The vast majority of playgoers remember Eugene O'Neill as a writer of unwieldy megadramas that challenge the backside as much as the mind, tax the resources of even the best endowed of acting companies, and must begin in the afternoon if the audience is to leave the theatre before midnight. The nine-act Strange Interlude; Mourning Becomes Electra, a trilogy in thirteen acts; and Lazarus Laughed with its cast of thousands: it is works such as these that have earned the playwright his cumbersome reputation. Even Long Day's Journey Into Night, surely the finest play ever penned by an American, and limiting itself to the interrelations on one day of a family of four, more than justifies the first word of its title.

The problem with this public reputation is that it is false--false because incomplete. O'Neill not only wrote some of the longest dramas in American theatrical history; he also wrote some of its best short ones, both early and late. In 1916, at the start of his legendary association with the Provincetown Players, he produced Bound East for Cardiff, the first in a series of brilliant realistic miniatures about the joys and travails of life at sea. And near the end of his career, in the early 1940s, he returned to the short form that had served him so well in the past and created, in Hughie, a work that stands confidently with the best he ever wrote. After two decades away from the genre--he had not written a one-act since 1920--he came full circle and crowned his career with what Travis Bogard has called "a perfect dramatic poem."

Hughie, which is all that O'Neill completed of an envisioned series of six plays to be collectively entitled By Way of Obit, bears interesting similarities with that first one-act of 1916. Though one is set on a British tramp steamer and the other in the lobby of a tawdry, run-down hotel in midtown Manhattan, and though the earlier play has a cast of eleven, each play's central core is a night-time duet for two men whose spiritual and emotional communion provides comfort and solace against the surrounding menaces of life and death. In Bound East, a sailor named Yank, fatally injured by a fall, is rescued from terror and afforded an easeful passage into the unknown by the consoling companionship of his shipmate Driscoll. In Hughie, the menace shifts from death to life--the life of impersonal violence, sordid shabbiness, and lonely anonymity spawned on the fringes of the modern metropolis. Two dispirited down-and-outers--a nihilistic night clerk with nothing and no one to believe in, and a third-rate gambler whose luck has run out since the death of his one admirer, the former night clerk--meet and slowly find, in one another, a reason for going on, a way (in the words of the night clerk) to "live through the night."

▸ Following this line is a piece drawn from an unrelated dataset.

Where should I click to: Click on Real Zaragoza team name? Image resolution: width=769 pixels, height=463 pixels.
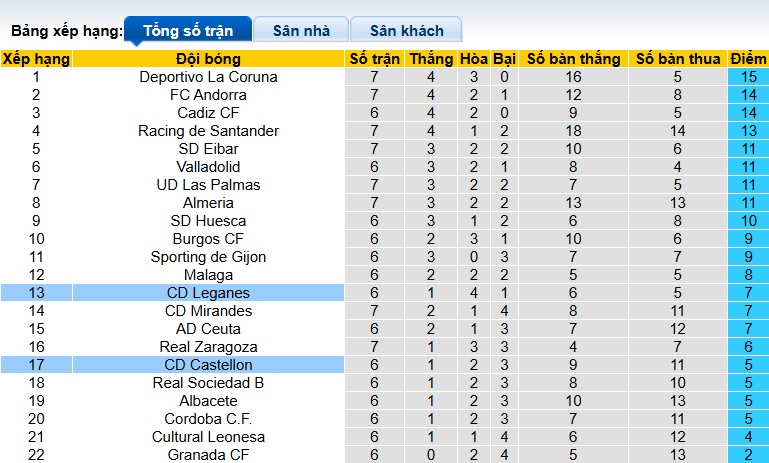pos(208,347)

Both plays are amply leavened with humor, but neither posits a view of life that could be called upbeat or rosy. O'Neill may well have agreed with Hobbes that life is "nasty, brutish and short," and with T. S. Eliot that "human kind cannot bear very much reality." But in both one-acts, and in many plays between them, he showed with compassion that individuals, together, can hold the brutishness at bay; and that beliefs, even illusory ones (in The Iceman Cometh he called them "pipe dreams"), can render reality bearable, even happy.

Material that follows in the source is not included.